En su nueva película de ciencia ficción, Steven Spielberg combina thriller de espionaje, reflexión humanista y espectáculo cinematográfico para preguntarse si todavía somos capaces de escuchar, mirar y confiar en el otro. Una obra sobre extraterrestres que, en realidad, habla de nosotros.
«La cámara es un instrumento que enseña a la gente cómo ver sin cámara.» Dorothea Lange
Solo Spielberg nos toma de la mano y nos hace escuchar y ver. Su nueva película sobre extraterrestres, Disclosure Day, vuelve a demostrar todo su prodigio. Desde la manera de contar una historia a través de planos trascendentales, movimientos de cámara precisos, una simbología que nunca subraya de más y la música siempre imprescindible de John Williams, Spielberg sigue haciendo algo que parece cada vez más difícil: equilibrar la fuerza del espectáculo con la sensibilidad de una verdadera obra de arte.
Como el gran jugador de géneros que es, toma la esencia de un thriller de espionaje y la espiritualidad de la ciencia ficción para preguntarnos cómo estamos como humanidad.

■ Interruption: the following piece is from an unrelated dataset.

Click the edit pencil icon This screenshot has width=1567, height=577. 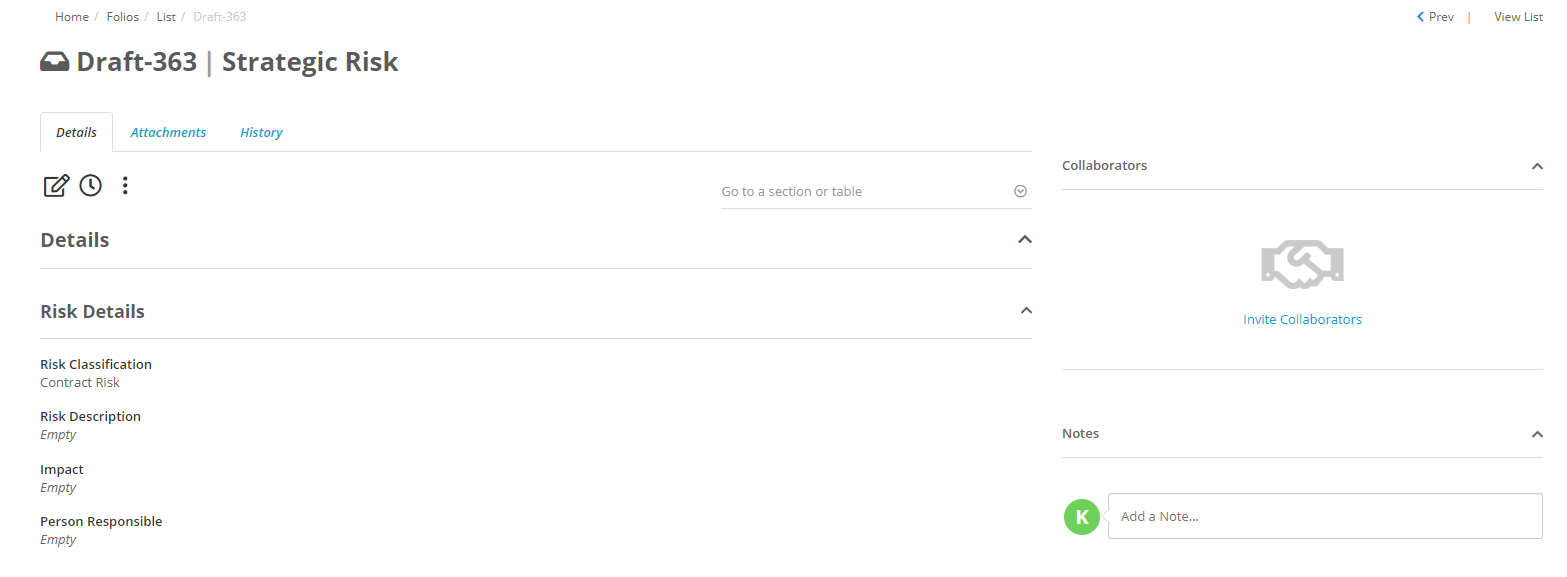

La verdadera pregunta de la película no es si existen los extraterrestres, sino si estamos preparados para la verdad. ¿Estamos listos para dar un salto de fe? Mientras sigamos llenando el mundo de guerras, conflictos y divisiones, parece difícil pensar en un encuentro con aquello que nos excede. Disclosure Day nos invita a escucharnos, a pensarnos y a recuperar la empatía como punto de partida para volver a humanizarnos.

La historia sigue a David Kellner, interpretado por Josh O’Connor, una elección perfecta porque posee esa mirada melancólica que el personaje necesita. David es un prodigio de las matemáticas y un hacker que trabaja para una empresa dedicada a realizar inteligencia para el gobierno, aunque gran parte de su tarea consiste en encubrir la presencia extraterrestre en la Tierra. Su búsqueda será revelar la verdad junto a un grupo de colegas liderado por un enorme Colman Domingo, heredero natural de esa tradición de actores como Morgan Freeman: figuras cuya sola presencia transmite sabiduría, calma y una profunda autoridad moral.

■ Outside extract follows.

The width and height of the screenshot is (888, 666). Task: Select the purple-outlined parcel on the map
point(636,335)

Pero el alma de la película es Emily Blunt. Spielberg le entrega acá el mejor papel de su carrera, uno que le permite desplegar toda la emocionalidad que atraviesa su cine: el trauma infantil, la búsqueda de identidad, la necesidad de creer en el otro y la esperanza como acto de resistencia. Blunt sostiene el corazón de la película sin caer nunca en el sentimentalismo fácil.
Y es justamente ahí donde aparece una de las mayores virtudes de Disclosure Day. Mientras algunos discuten si Spielberg sigue siendo ingenuo o excesivamente sentimental, quizás están dejando de ver todo lo que está poniendo en escena. Desde ese comienzo dentro de una caja de lucha libre —un espectáculo que sabemos coreografiado, diseñado para producir emociones inmediatas— la película construye un recorrido sobre la mirada, sobre aquello que vemos, aquello que escuchamos y aquello que elegimos creer. Todo el film funciona como una reflexión sobre la crisis de fe contemporánea, pero también sobre la posibilidad de recuperar la verdad en un mundo saturado de ruido.

Por eso su tercer acto resulta tan poderoso. Porque la verdad no aparece como una gran revelación, sino como algo que siempre estuvo ahí, esperando que alguien decidiera mirar. Me remitió inevitablemente a Nope de Jordan Peele, otra película obsesionada con el acto de observar y registrar. Y mientras plataformas como Netflix parecen empeñadas en explicarlo todo, hablando constantemente por encima de las imágenes y subestimando a sus espectadores, Spielberg sigue confiando en algo mucho más simple y revolucionario: la capacidad de mirar. Disclosure Day no nos pide que creamos en los extraterrestres. Nos pide algo mucho más difícil. Que volvamos a creer en las imágenes.